Infected dogs, and a few cats, have also been reported in Ethiopia and Mali, but the cases number in the tens and twenties, not the thousands seen in Chad. Researchers aren’t sure why Chad has been hit so hard. “It is important that we understand more about the epidemiology of the disease — learn the really key source of infections in dogs,” says Cleaveland. She leads a WHO working group that is developing criteria to verify when animals are free of Guinea worm.
The discovery in 2013 of infected baboons — a first — in a small forested area in southern Ethiopia also has researchers scratching their heads. So far, scientists have found 15 baboons with Guinea-worm disease. The eradication programme has hired hunters to find and map water sources deep in the forest, which are then treated with larvicide. Individual baboons have been collared and are being tracked to find out where they eat, drink and sleep. A key question, Cleaveland says, is whether baboons, like dogs, can sustain transmission independently.
Then there is the emergence of Guinea-worm disease in Angola. The country’s first known case of the disease, in an 8-year-old-girl, was detected in April 2018. A second person was found to be infected in early 2019, as was a dog.
“How long it has been there and where it came from is anyone’s guess,” Hopkins says. The parasite might have been lurking in Angola all along, or it could have hitched a ride in a person or a dog from another country. Scientists are looking for clues by sequencing DNA from Guinea-worm samples taken in Angola. AHO is setting up surveillance in the country, and is working with the government of Namibia to scour its border with Angola for signs of the disease.
AHO Strategy and Plan of Action
The AHO’s 2030 target date for eradication is intended to allow time not only to stop the transmission of Guinea worm, but also for the certification commission to verify that the disease is gone. Doing so requires three or more years without an infection in a person or animal — in the face of intense surveillance.
AHO has created created a system for internal village surveillance, which monitored incidence and prevalence of disease. Surveillance is an integral component of any public health intervention, for it reveals fluctuations in case counts and points to the success or failure of a program.

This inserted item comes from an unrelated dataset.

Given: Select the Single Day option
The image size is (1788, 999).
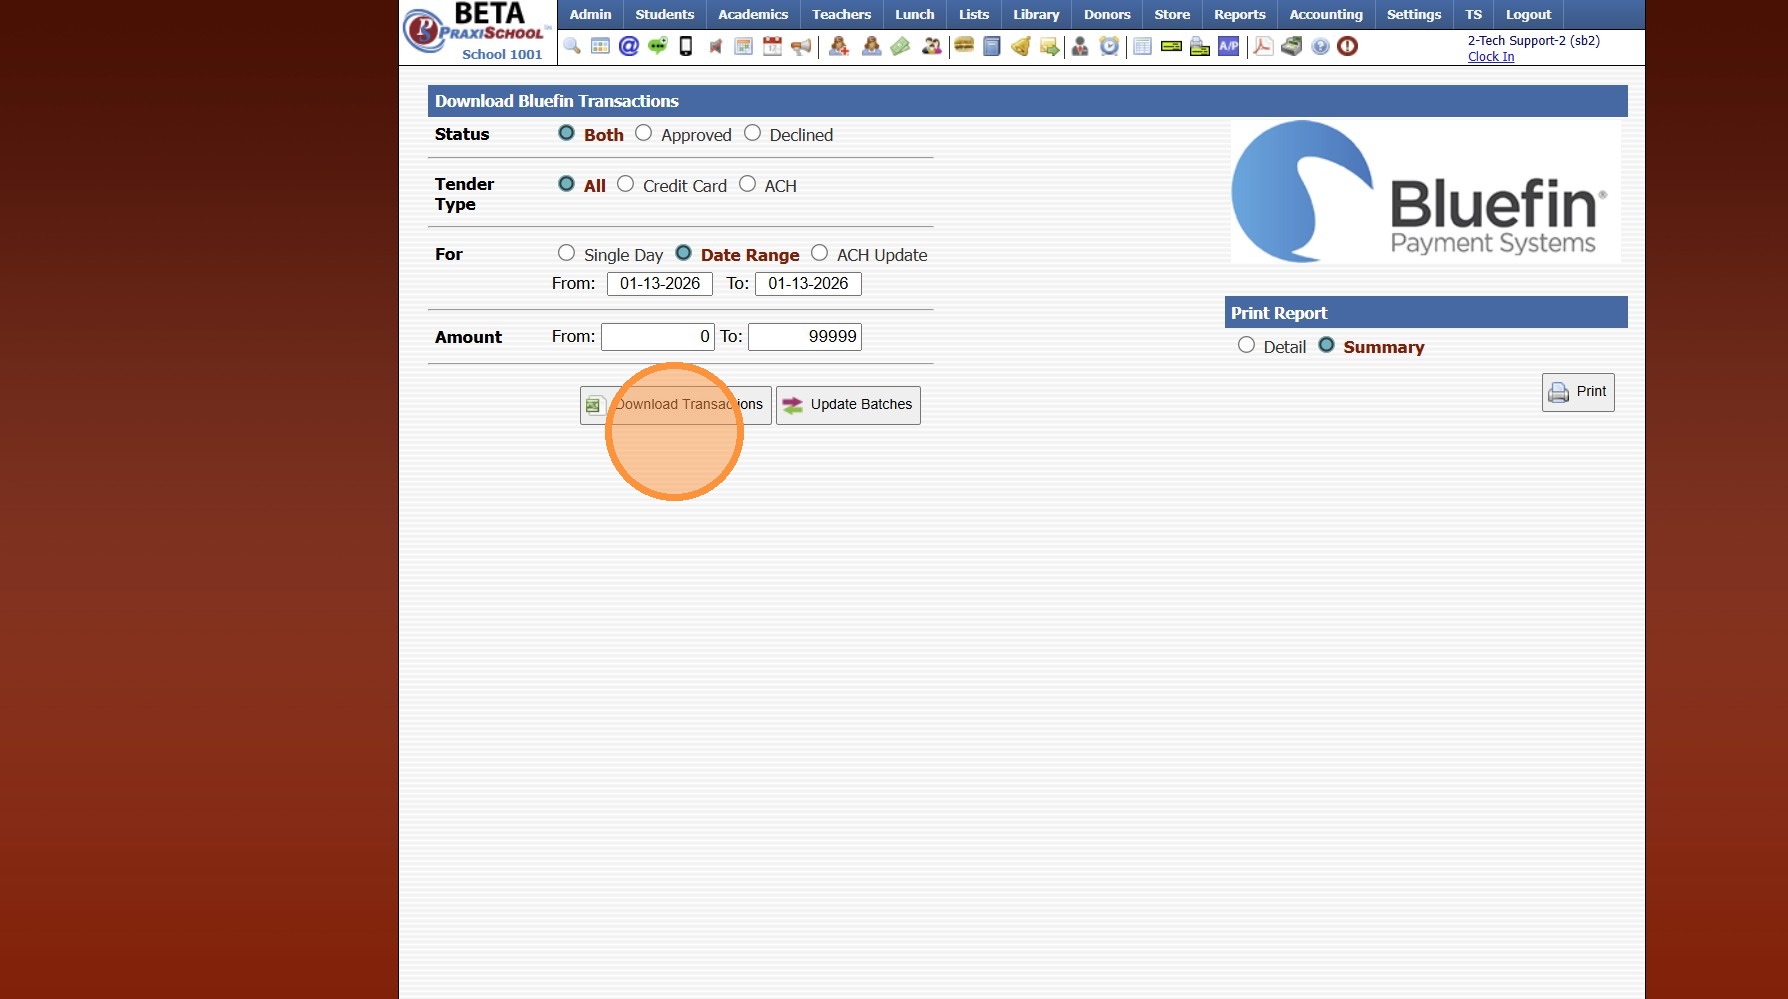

Additionally, they mobilized village volunteers and educated them on how to filtrate water and remove worms from patients, which is essentially wrapping the emerging worm around a stick and taping said stick to the host’s body until the worm has completely exited the subject. There was also widespread distribution of nylon filters which could actually remove copepods from the water, thus making it more potable and safer to drink. Education on how to use these nylon filters facilitated behavior changes within communities, which is often required when trying to mitigate disease. Other interventions included financial incentives for reporting and for compliant individuals and pond monitors who controlled the usage of water from natural open sources.
This program is evidence that behaviour change to eradicate disease is possible. Today, America pours money into the research and development of vaccines (for Ebola, Zika, and the flu) and drugs. The almost-eradication of dracunculiasis required absolutely no vaccine or magical drug. Cost-effective global health interventions are attainable, and when done correctly, they can give low-resource communities the autonomy to control their own health. Now, we have evidence that low-income communities can slay their own dragons. And that is the magic of public health.